Se la llevaba a la cama...
A Julio César, tempranamente, en su
edad de corcho, le gustaba jugar adelantado como cuña bien metida en el
espinazo de la línea defensiva contraria, aunque recostándose más por la
izquierda. Pero el diamantito todavía estaba crudo. Necesitaba un maestro que
supiera refinarlo, guiarlo, sacar a la luz sus mejores dotes, puesto que, de la
misma forma en que algunos son brutos
con diamante, Julio era un diamante en bruto a quien había que pulir, y además ponerlo en salmuera porque no
aceptaba consejos del entrenador ni del director del colegio, ni del Papa. Eso sí, asimiló algunas cosas de uno de sus primeros maestros, el gran Alberto
Gallardo: la vida sana y sin excesos, la persistencia, la diligencia, la
práctica constante, el olvidarse del público adverso y las puyas
malintencionadas. También le insistió y machacó incansablemente, sobre lo útil
que es jugar para el equipo. No obstante, como ocurre con las hembras
difíciles, una cosa es insistir y otra
es convencer.
Julio en su edad de piedra -cuando en el Sporting Cristal lo ascendieron a primer equipo con ese otro fuera de serie llamado Roberto Mosquera- creía que la lunareja que da botes, la hembra
fatal, la casquivana redonda, era sólo para él. Cada vez que le llegaba a sus
empeines se la llevaba enmarrocada hasta
el fondo de las mallas, como si temiera que se la fueran a comer las hormigas.

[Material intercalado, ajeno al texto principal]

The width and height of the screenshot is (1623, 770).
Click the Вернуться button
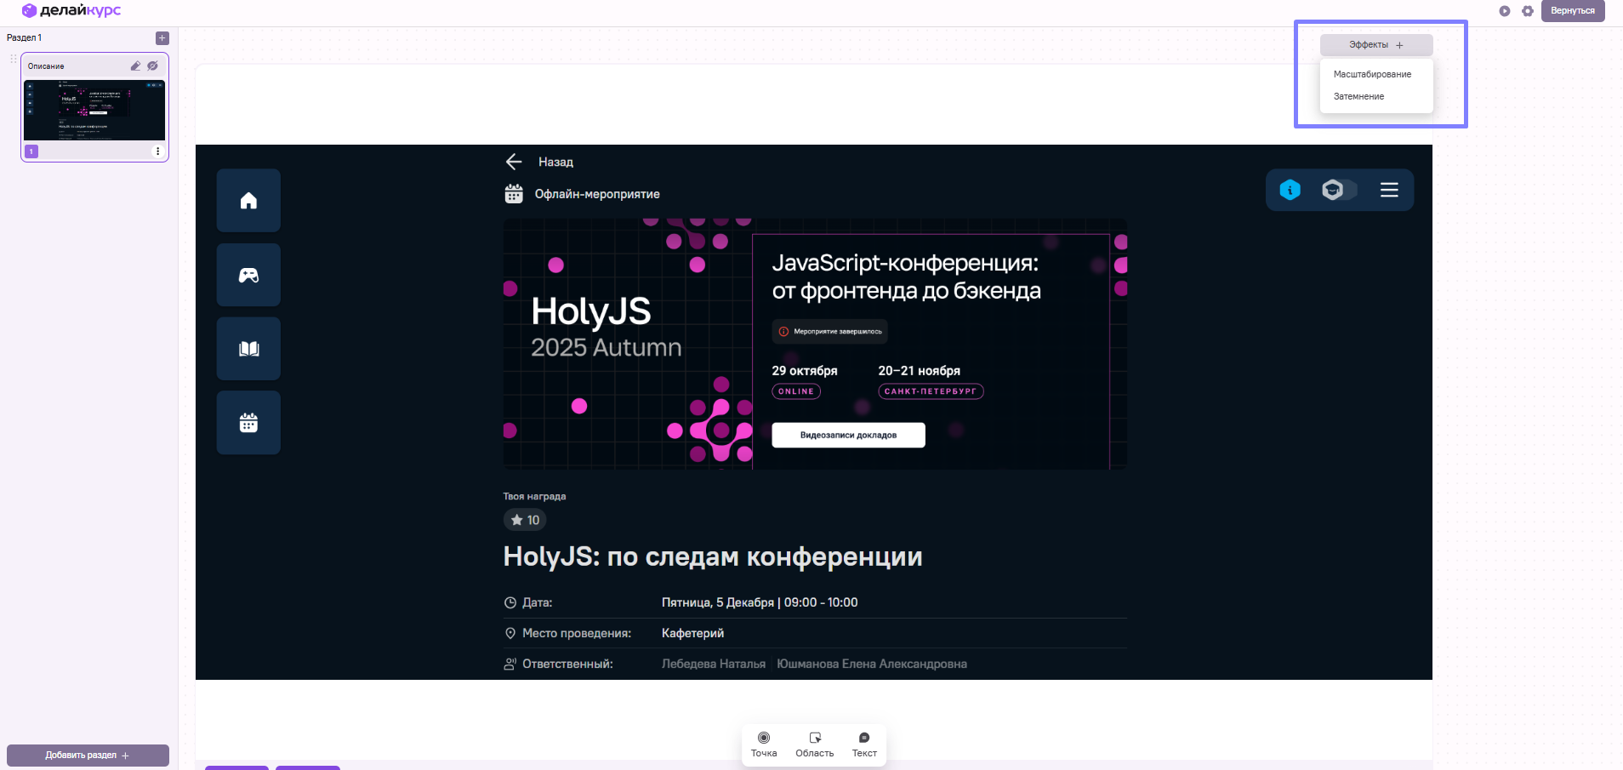[1572, 11]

Y al final de los partidos se bañaba con ella y se la llevaba a la cama. Nos
referimos - claro está - a la pelota y no a ninguna flaca. Pero entonces llegó a la selección
peruana un tío de gorrita y un puchito que sólo se lo sacaba de la boca para
encender el siguiente.
EL TIO DEL PUCHITO
Antes de conocer al tío, sólo le
prestaba oídos al Jet Gallardo, pero sólo se los prestaba por un ratito nomás,
porque luego desconectaba los audífonos. Cuando llegó don Elba de Paula Lima,
el querido tío Tim, lo vio hacer filigranas, soltó el puchito, lo pidió para la
selección y luego encendió otro. Y tuvo un amago de incendio cuando vio que
Julio César era un amarrabolas que sólo se la entregaba a sus compañeros en los
entretiempos. Y se la cantó, como tenía que ser, en primera:
“Hey,
garoto, para tu santo te voy a regalar una pelotinha, pero ahora desata esa que
tienes amarrada al pie, levanta la cabeza y dásela al compañero que esté
suelto”.
Tim le abrió los ojos y las puertas
hacia la gloria. A pesar de la terca resistencia de Julio, el tío del puchito
lo encaminó a arrancar desde el ombligo del campo, a repartir y compartir la
pelota, a abrir panorama, a desmarcarse, a buscarla y no arrebatarse cuando se
la negaban, a no jugarla en pared con su espejo, a no sentirse super yo-yo. Y
sobre todo a no computarse el Centro de Recepciones “Julio César S. A.”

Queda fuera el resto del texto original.